# Text classification with an RNN

This is a text classification that uses recurrent neural network on the IMDB large movie review dataset for sentiment analysis.

_source_: https://www.tensorflow.org/text/tutorials/text_classification_rnn

## Design of the Model
![image.png](https://www.tensorflow.org/text/tutorials/images/bidirectional.png)

In [1]:
import numpy as np

import matplotlib.pyplot as plt

import tensorflow as tf
import tensorflow_datasets as tfds

In [2]:
tfds.disable_progress_bar()

## Helpers functions

In [3]:
def plot_graphs(history, metric):
    plt.plot(history.history[metric])
    plt.plot(history.history['val_' + metric], '')
    plt.xlabel('Epochs')
    plt.ylable(metric)
    plt.legend([metric, 'val_' + metric])

## Setup input pipeline

In [4]:
dataset, info = tfds.load('imdb_reviews', with_info=True, as_supervised=True)
train_dataset, test_dataset = dataset['train'], dataset['test']

2022-03-09 01:01:03.039650: I tensorflow/core/platform/cpu_feature_guard.cc:142] This TensorFlow binary is optimized with oneAPI Deep Neural Network Library (oneDNN) to use the following CPU instructions in performance-critical operations:  SSE4.1 SSE4.2 AVX AVX2 FMA
To enable them in other operations, rebuild TensorFlow with the appropriate compiler flags.
2022-03-09 01:01:03.041718: I tensorflow/core/common_runtime/process_util.cc:146] Creating new thread pool with default inter op setting: 2. Tune using inter_op_parallelism_threads for best performance.


In [5]:
train_dataset.element_spec

(TensorSpec(shape=(), dtype=tf.string, name=None),
 TensorSpec(shape=(), dtype=tf.int64, name=None))

for example, label in train_dataset.take(1):
    print("text: ", example.numpy())
    print("label: ", label.numpy())

### Shuffle the data for train and create batches of these (text, label) pairs

In [6]:
BUFFER_SIZE = 10000
BATCH_SIZE = 64

In [7]:
train_dataset = train_dataset.shuffle(BUFFER_SIZE).batch(BATCH_SIZE).prefetch(tf.data.AUTOTUNE)
test_dataset = test_dataset.batch(BATCH_SIZE).prefetch(tf.data.AUTOTUNE)

In [8]:
for example, label in train_dataset.take(1):
    print("texts: ", example.numpy()[:3],)
    print()
    print("labels: ", label.numpy()[:3])

2022-03-09 01:01:03.143980: I tensorflow/compiler/mlir/mlir_graph_optimization_pass.cc:185] None of the MLIR Optimization Passes are enabled (registered 2)

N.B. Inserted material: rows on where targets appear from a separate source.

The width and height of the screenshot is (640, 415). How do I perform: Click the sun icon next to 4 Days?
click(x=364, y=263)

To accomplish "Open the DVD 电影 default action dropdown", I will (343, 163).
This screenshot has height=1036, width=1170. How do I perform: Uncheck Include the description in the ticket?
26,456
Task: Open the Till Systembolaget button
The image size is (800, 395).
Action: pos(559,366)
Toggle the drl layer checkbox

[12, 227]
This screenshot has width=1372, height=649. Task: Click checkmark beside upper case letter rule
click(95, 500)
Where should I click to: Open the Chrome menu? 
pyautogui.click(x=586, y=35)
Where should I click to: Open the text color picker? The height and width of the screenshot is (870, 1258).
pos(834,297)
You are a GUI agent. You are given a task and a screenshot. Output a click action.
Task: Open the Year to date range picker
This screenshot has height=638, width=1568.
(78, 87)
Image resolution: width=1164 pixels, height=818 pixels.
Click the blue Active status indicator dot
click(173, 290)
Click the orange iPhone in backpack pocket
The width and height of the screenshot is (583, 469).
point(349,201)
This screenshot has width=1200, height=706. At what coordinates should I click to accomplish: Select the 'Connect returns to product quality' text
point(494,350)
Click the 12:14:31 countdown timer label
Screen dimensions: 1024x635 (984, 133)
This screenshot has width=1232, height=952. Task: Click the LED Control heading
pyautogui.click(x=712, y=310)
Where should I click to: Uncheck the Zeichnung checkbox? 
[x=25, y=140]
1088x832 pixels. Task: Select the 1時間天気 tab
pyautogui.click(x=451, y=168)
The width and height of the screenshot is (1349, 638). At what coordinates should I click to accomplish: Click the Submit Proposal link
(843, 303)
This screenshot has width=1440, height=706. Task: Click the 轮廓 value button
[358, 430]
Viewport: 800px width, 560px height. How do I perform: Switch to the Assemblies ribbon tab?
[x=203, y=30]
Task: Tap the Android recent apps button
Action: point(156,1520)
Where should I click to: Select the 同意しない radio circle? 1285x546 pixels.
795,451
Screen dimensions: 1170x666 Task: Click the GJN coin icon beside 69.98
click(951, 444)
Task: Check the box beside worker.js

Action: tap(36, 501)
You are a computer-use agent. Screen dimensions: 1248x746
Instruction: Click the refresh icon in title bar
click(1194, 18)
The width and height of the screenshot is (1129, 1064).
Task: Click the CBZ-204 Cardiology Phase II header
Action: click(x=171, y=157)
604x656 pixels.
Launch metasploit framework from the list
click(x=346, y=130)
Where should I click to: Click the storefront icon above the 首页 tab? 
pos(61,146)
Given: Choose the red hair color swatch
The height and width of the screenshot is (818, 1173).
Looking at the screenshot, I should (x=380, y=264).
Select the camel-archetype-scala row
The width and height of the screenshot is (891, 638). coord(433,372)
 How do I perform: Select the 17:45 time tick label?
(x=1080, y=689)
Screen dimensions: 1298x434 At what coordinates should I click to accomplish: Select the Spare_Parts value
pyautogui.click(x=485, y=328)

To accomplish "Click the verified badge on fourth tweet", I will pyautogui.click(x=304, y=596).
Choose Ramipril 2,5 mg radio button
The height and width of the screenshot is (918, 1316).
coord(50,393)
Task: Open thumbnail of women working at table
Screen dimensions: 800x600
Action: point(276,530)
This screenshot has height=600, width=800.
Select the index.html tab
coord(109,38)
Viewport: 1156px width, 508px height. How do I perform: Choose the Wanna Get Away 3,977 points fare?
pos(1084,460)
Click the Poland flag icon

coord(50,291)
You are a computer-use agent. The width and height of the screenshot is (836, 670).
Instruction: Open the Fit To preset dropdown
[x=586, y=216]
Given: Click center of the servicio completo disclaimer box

texts:  [b'One of the worst films I have ever seen. How to define "worst?" I would prefer having both eye balls yanked out and then be forced to tap dance on them than ever view this pitiful dreck again. Somehow, One-Hit Wonder Zwick manages a film that simultaneously offends Elvis fans, Mary Kay saleswomen, Las Vegas, gays, FBI agents and the rest of humanity with any intelligence with a shoddy, sloppy farce so forced it deserves to be forsaken ed. How Elvis Presley Enterprises could allow the rights of actual Elvis songs to be used in a film with a central premise that seems to be "The only good Elvis Presley Imitator is a dead one" is beyond me. The worst part of this mess - and that takes some work - is the mangled script: In 1958, Elvis\' words and songs that he would speak/perform in the 1970\'s are quoted! Worst special effect? That Oscar would go to the moron who decided that Elvis\' grave, potentially the most photographed/recognizable grave in the world, resembles a pyramid w

## Create the text encoder

In [9]:
VOCAB_SIZE = 1000

encoder_layer = tf.keras.layers.TextVectorization(max_tokens=VOCAB_SIZE)
encoder_layer.adapt(train_dataset.map(lambda text, label: text))

In [10]:
vocab = np.array(encoder_layer.get_vocabulary())
vocab[:20]

array(['', '[UNK]', 'the', 'and', 'a', 'of', 'to', 'is', 'in', 'it', 'i',
       'this', 'that', 'br', 'was', 'as', 'for', 'with', 'movie', 'but'],
      dtype='<U14')

In [11]:
encoded_example = encoder_layer(example)[:3].numpy()
encoded_example

array([[ 29,   5,   2, ...,   0,   0,   0],
       [  4,   1, 365, ...,   0,   0,   0],
       [ 10, 208,  11, ...,   0,   0,   0]])

In [12]:
for n in range(3):
    print("Original: ", example[n].numpy())
    print("--------------------------------")
    print("Round-trip: ", " ".join(vocab[encoded_example[n]]))
    print()

Original:  b'One of the worst films I have ever seen. How to define "worst?" I would prefer having both eye balls yanked out and then be forced to tap dance on them than ever view this pitiful dreck again. Somehow, One-Hit Wonder Zwick manages a film that simultaneously offends Elvis fans, Mary Kay saleswomen, Las Vegas, gays, FBI agents and the rest of humanity with any intelligence with a shoddy, sloppy farce so forced it deserves to be forsaken ed. How Elvis Presley Enterprises could allow the rights of actual Elvis songs to be used in a film with a central premise that seems to be "The only good Elvis Presley Imitator is a dead one" is beyond me. The worst part of this mess - and that takes some work - is the mangled script: In 1958, Elvis\' words and songs that he would speak/perform in the 1970\'s are quoted! Worst special effect? That Oscar would go to the moron who decided that Elvis\' grave, potentially the most photographed/recognizable grave in the world, resembles a pyramid

## Create the model

In [13]:
embedding_layer = tf.keras.layers.Embedding(
    input_dim=len(encoder_layer.get_vocabulary()),
    output_dim=64,
    mask_zero=True)

In [16]:
model = tf.keras.Sequential([
    encoder_layer,
    embedding_layer,
    tf.keras.layers.Bidirectional(tf.keras.layers.LSTM(64)),
    tf.keras.layers.Dense(64, activation='relu'),
    tf.keras.layers.Dense(1)
])

In [19]:
print([layer.supports_masking for layer in model.layers])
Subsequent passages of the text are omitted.